Where Dead Mice Sleep

Bring your church to the key – back rooms –
chimney sweep – flushed with soot –
black like cats – deep in Winter sleep.

Bring your arm to my ball – and chain
me up – downstairs – I
am a slave

to black waves of adultery –
and let’s not leave out the China, please? – In
the hutch, where dead mice sleep.

Take me to your temple – here, now go
to sleep – shackled to me –
wrapped in spite –
or luxury.

I won’t drop or swallow – your metal is safe
against my chest – One of us
is naked on the inside –

Christ would like how we make it here –
every Winter –
while the cats let the mice sleep.

When It Snows In The Desert…

there is no grace. Each flake is a poisoned needle
jabbing in my skin.

Every sting of winter is a piece of
her blue eyes,

and
his blue lips barely parted in a box.
I imagine his last breath and
wonder if it felt like Winter,
if it felt like the cold prick of
hell jabbed into his veins.

Winter has chained me to the past.
What is lost weighs more than everything
Winter has ever given.  I imagine her singing,
and if she sounds like Summer.

I know that I am here now, and I can never go back,
but still, I wonder,
when it snows in the desert.

The Devil’s Home

The sun lays September to rest,
my single tree quivers
against black canvas, frost steals my breath
and this night makes it hard to be a river.
My moon cannot gaze quick
enough in any direction, I stumble
over boulders, though these dormant feet stick,
one-side of heavy rubble.
Gentle, I offer, white whispers,
(and knuckles), as I lay my head to rest,
because, as he often does, the reaper
shreds nightly peace, to build a home in my chest!

Then He Asks Me For A Prayer

it won’t be long

the Japanese death garden sings wildly
across the world

I whistle back, a soft. black tune
and lose my eyes to winter

I sleep with her on desperate nights,
her hard skin teaches me
God’s lessons.

I am a body of ache for men to pour their
pain into, she tells me how to behave.
I cry that I am to be a desert,
I am naked, on my way there.

She holds me quick, against her cold
and blows me into prayer,
I lay deep in hell, but I swear, God touches me here.

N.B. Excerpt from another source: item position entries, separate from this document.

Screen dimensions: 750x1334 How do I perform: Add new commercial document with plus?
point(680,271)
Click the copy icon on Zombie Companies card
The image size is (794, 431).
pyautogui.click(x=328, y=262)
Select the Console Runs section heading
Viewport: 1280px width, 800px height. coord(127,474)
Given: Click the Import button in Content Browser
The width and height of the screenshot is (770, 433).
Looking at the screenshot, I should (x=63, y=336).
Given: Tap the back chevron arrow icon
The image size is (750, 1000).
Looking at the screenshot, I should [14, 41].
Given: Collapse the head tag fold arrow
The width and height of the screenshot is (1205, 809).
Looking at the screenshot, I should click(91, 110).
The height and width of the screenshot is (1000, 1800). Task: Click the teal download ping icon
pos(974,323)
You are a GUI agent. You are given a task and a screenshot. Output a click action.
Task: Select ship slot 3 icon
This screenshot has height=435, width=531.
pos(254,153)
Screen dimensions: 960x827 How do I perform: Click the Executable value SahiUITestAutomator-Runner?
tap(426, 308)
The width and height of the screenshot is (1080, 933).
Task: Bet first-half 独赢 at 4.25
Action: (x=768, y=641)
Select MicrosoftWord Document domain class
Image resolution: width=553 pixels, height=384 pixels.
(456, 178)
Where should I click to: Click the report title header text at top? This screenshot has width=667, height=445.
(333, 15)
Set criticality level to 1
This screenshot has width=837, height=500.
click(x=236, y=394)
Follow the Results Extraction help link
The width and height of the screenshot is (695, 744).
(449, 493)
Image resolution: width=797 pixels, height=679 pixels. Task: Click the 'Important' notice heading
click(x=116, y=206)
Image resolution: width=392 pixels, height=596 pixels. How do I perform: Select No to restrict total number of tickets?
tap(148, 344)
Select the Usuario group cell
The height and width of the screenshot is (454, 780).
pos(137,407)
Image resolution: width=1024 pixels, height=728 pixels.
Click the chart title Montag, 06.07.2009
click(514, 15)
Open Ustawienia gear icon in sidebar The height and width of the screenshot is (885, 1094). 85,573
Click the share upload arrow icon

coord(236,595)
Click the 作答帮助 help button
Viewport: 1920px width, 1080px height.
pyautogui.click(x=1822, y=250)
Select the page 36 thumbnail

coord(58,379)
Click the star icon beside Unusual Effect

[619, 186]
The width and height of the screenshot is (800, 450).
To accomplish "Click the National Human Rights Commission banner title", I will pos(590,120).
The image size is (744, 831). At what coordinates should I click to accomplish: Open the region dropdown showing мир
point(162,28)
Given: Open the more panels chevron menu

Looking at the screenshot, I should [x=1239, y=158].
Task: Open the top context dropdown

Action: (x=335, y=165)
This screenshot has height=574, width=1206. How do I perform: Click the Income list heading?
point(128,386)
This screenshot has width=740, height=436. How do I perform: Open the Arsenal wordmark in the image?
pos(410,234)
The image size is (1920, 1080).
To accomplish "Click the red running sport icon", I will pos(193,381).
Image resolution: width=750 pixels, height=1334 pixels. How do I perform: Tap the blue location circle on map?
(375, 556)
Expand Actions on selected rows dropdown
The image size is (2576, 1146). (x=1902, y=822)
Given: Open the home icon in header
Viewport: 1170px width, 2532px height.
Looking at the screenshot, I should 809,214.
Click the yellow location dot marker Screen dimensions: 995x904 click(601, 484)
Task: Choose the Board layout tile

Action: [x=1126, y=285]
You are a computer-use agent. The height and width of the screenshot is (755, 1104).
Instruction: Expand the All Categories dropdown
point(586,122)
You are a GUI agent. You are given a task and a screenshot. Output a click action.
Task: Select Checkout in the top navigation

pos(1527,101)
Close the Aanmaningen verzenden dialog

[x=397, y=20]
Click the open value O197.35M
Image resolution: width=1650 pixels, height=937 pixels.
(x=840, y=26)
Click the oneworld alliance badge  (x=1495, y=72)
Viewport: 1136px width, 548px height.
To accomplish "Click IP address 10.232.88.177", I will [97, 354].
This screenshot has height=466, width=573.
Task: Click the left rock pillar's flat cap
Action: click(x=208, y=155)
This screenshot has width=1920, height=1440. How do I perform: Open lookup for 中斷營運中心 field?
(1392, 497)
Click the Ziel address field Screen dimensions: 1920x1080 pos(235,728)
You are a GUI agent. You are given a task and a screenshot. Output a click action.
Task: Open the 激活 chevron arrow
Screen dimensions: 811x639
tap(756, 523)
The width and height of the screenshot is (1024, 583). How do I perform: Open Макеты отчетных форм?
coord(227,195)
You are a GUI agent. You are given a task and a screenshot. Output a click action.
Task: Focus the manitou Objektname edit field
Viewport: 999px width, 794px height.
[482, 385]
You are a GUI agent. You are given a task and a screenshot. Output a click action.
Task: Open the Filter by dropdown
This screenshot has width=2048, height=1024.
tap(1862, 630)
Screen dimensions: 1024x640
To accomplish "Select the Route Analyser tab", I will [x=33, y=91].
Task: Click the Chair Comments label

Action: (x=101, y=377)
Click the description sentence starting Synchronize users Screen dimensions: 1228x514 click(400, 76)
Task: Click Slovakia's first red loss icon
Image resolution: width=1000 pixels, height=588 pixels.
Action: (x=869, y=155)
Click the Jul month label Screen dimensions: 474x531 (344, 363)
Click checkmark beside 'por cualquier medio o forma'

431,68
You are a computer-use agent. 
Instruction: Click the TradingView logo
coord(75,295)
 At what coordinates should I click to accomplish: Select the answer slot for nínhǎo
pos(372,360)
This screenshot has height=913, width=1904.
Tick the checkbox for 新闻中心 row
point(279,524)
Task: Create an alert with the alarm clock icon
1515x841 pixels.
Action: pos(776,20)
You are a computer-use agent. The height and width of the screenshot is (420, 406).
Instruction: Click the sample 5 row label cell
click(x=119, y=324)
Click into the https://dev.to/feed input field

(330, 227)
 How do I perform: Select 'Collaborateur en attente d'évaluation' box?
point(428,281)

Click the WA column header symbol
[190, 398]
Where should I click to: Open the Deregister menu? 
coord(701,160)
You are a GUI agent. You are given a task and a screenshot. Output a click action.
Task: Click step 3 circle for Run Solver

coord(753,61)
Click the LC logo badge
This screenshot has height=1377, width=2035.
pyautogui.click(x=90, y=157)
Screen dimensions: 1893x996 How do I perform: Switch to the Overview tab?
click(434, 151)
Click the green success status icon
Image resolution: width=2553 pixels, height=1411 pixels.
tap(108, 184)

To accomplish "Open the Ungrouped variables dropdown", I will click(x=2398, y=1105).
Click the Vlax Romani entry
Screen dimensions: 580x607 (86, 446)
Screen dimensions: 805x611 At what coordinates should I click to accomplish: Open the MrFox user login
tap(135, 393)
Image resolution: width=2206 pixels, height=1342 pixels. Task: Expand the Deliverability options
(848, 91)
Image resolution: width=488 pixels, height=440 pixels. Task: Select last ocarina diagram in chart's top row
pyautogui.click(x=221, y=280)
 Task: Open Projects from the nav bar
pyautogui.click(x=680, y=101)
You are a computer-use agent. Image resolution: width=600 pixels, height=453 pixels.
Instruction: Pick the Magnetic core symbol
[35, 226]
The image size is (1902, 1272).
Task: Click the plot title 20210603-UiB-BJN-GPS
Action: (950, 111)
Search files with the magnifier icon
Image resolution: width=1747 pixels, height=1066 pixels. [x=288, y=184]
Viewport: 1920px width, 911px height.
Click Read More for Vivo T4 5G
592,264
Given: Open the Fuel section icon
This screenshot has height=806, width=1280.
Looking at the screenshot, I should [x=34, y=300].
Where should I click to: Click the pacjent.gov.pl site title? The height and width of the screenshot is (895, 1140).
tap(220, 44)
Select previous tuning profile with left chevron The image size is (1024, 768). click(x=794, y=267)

He reaches through me and pulls
out a song. He whispers,  “it won’t be long”
then asks me, again, for prayer.

Pale Blue Soul

I wasn’t ready. I could deny that I was ready,
that I was black consequence,
late.
I had blind chances,
but sight breaks
like disinfectant.

His quiet minutes blew off the wind.
His face said that he had no
direction;
empty and careless,
and I was a thoughtful child
going East.

We were west on the river together,
he wanted to float
like fire wood, but my
blood was a red earth drink,
fearing love and
death and
everything that
sickens in between.

I wasn’t ready to lay my spine calmly
over salmon and
kill the iron blackness
that tightened me deep inside
the roots of the land.

Life after life I planted sorrowfully.
She murdered me
with lima beans and raw potatoes.
I was in love.
I was in life with her,
the river,
the sky,
the Earth,

and then she cast a shriek against
my roots;
a massacre of my protection.
The sun went down and
a pale-blue winter soul
slid between my thighs,

and now I am her,
and I can never be ready.

White Winter

In my dreams
she comes, frostbitten;
blue asphyxiation.

Her lips like dried leaves,
brown,
crisp.
Her eyes streaked with trauma
and
under siege.

She commands me, summoning
my tremors with
her poisoned whistle.
I try to inhale,

but my lungs are missing!
I drop.
To my knees, in panic!  They
have escaped!

I cannot find oxygen to grant voice
to tongue. She wrings me out!
Her eyes clamped tight
to my throat, twisting
her frozen corpse
to my
bone.

She has spread; I am cold,
White winter.
Alone.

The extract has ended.